独裁者を抹殺すべく、一人の美女が立ち上がった・・・【山椒読書論(575)】

【読書クラブ 本好きですか? 2021年8月10日号】 山椒読書論(575)

横山光輝のコミックス『三国志』(横山光輝著、潮出版社、希望コミックス・カジュアルワイド、全25巻)は、羅貫中の小説『三国志演義』→吉川英治の小説『三国志』の流れを汲んでいる。

第3巻 呂布と曹操」――。曹操は意気込んで董卓討伐に向かうが、敵の策略に陥り、曹操軍は壊滅してしまう。しかし、曹操は九死に一生を得る。

それはともかく、この巻が最高潮に達するのは、独裁者・董卓を抹殺すべく、一人の美女が立ち上がる場面である。

天子を凌ぐ勢いを示す董卓の傍若無人な振る舞いを憤る朝廷の重臣・司徒の王允に仕える貂蝉は、王允の役に立ちたいと念じている。「この貂蝉、赤子の時に奴隷としてお殿様に買われました。でもお殿様は私を自分の娘のようにお育てくださいました。私はこの大恩になんとかお報いしたいと思っていましたが、いまだにお報いできませぬ。お殿様、何をお悩みでございます」。

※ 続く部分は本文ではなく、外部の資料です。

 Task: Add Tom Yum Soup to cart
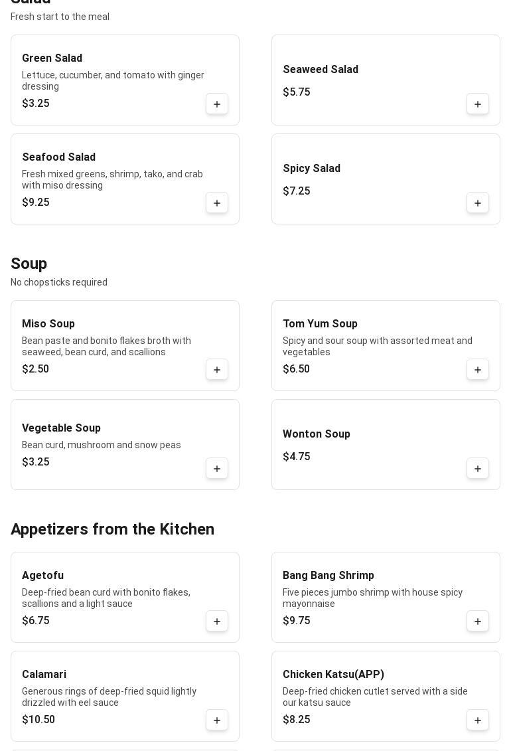[478, 370]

王允から悩みを打ち明けられた貂蝉と王允は、董卓と、董卓を支える猛将・呂布を仲違いさせることを企み、実行に移す。その目論見どおり、優雅に舞う貂蝉の天女のような美しさに魅入られた董卓と呂布の間に亀裂が生じる。そして、貂蝉に唆された単細胞の呂布は、董卓を斬り殺してしまうのである。「ここに栄耀栄華を極めた董卓の一生は幕を閉じた。年齢54歳。初平3年4月22日の真昼の出来事であった」。

胸に短刀を刺し自害した貂蝉。「貂蝉の死顔には微笑があった。それは女の身で大きな仕事を成し遂げた満足の笑みであった。しかし、呂布にはそれがわからなかった」。

貂蝉の美しさは、私もクラクラしてしまうほどだ。